Task details »
Reproduce the stretch from the line containing "Image resolution: width=1202" through the line containing "tap(258, 85)", keeping the requests unchanged but multiplying every coordinate in the answers by 1.8 and rounding to whole numbers, with halves rounded up. Leave the pictures out of your answer.

Stored data »

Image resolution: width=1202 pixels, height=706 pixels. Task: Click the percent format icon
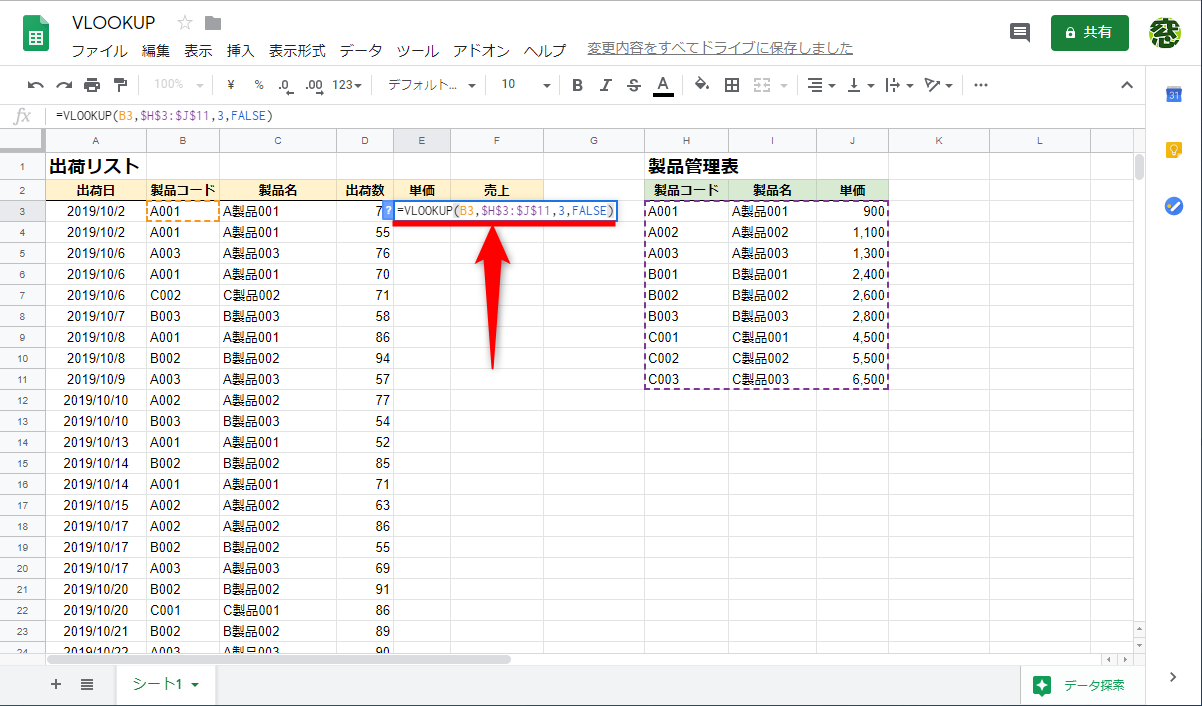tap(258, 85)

* * *

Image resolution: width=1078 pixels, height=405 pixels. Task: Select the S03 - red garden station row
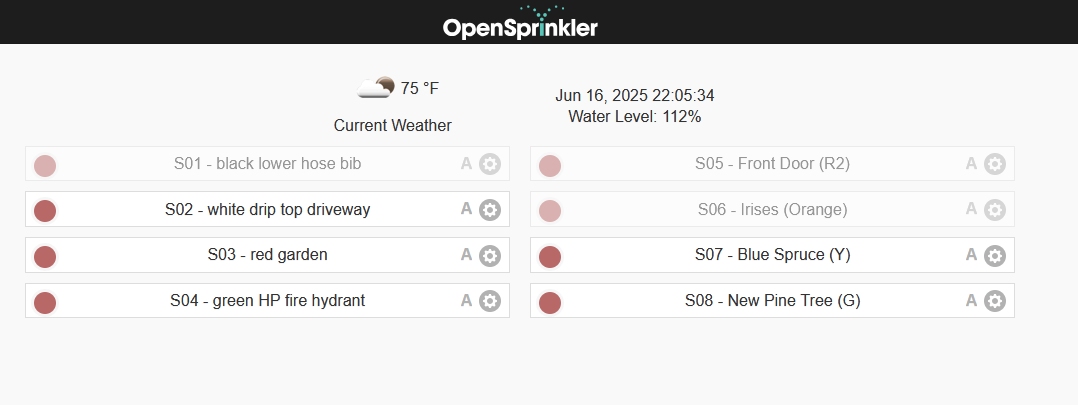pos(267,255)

...

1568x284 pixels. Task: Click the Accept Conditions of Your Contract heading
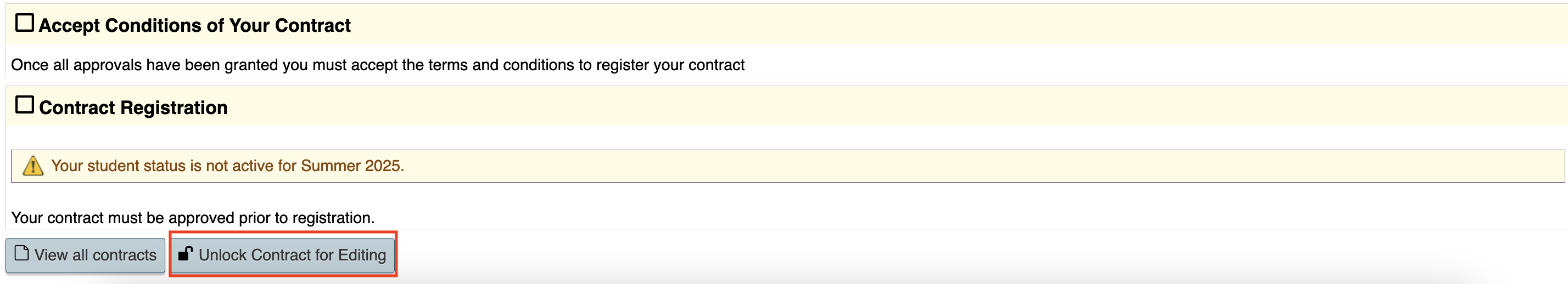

The result »
Image resolution: width=1202 pixels, height=706 pixels. Task: Click the percent format icon
tap(464, 153)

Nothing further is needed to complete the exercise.